ET: Ganz klar: Macht Nachhaltigkeit in-house. Das ist so ein individuelles Thema. Selbst wenn man sich auf energieintensive Branchen beschränkt, ist es schwierig eine beratende Firma zu finden, die so sehr auf das eigene Unternehmen spezialisiert ist und so viel Knowhow hat, dass sie einem effizient zur Seite stehen kann.
Vor allem Mittelständlern würde ich empfehlen: Sucht Euch eine Person, ob Voll- oder Teilzeit, die den Hut aufhat und das in-house macht. Nur so kann man die individuellen Handlungsfelder und Probleme effizient bearbeiten.

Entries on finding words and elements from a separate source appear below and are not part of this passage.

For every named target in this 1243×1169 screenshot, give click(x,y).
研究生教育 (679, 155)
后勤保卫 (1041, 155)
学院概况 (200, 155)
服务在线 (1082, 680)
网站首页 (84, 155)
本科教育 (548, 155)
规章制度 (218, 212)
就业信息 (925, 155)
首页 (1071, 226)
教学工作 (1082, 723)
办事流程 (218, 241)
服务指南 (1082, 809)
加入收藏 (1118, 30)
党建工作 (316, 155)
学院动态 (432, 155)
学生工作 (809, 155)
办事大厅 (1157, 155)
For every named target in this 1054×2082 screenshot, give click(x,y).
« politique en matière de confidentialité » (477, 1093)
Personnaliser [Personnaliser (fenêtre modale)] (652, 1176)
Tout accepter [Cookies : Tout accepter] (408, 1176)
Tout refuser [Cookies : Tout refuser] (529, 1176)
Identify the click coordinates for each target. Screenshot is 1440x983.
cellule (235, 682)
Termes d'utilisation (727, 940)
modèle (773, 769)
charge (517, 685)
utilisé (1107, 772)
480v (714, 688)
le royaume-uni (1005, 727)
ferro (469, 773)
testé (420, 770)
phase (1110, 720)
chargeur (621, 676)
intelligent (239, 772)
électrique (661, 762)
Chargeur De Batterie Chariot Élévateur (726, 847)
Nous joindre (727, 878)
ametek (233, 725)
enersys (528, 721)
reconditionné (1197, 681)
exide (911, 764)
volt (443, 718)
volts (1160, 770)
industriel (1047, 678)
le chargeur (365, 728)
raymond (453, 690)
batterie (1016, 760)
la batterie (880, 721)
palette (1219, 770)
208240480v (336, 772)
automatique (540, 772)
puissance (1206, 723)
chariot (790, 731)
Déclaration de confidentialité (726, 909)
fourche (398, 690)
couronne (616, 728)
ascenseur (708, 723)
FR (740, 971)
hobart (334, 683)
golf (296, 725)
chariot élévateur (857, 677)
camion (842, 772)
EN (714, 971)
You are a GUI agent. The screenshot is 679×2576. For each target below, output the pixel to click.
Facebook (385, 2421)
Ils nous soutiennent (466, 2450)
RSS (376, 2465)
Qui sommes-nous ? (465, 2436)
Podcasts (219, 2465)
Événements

Man steckt viel mehr im Produktionsprozess. Ich bin hier immer mal einfach durch die Produktion gelaufen, habe in einen Abfallcontainer reingeschaut, Fragen gestellt. Man versteht den Produktionsprozess ganz anders.
Und man muss zwangsläufig tief in der technischen Materie drin sein, um einen Unterschied zu machen. In einer Firma wie R&M passieren die klimarelevanten Emissionen im Produktionsprozess. Man braucht also jemanden, der in der Lage ist, sich mit den technischen Prozessen auseinanderzusetzen.
Manche Unternehmen haben Probleme mit Lösungsmitteln, manche haben Probleme mit Energie, und manche haben Probleme mit der Diversität. Da braucht man einfach jemanden, der das individuell regelt. Nachhaltigkeitsthemen kann man nicht über einen Kamm scheren. Die sind superindividuell.
R&M: Frau Tuchborn, vielen Dank für das Gespräch und viel Erfolg bei der Master-Arbeit.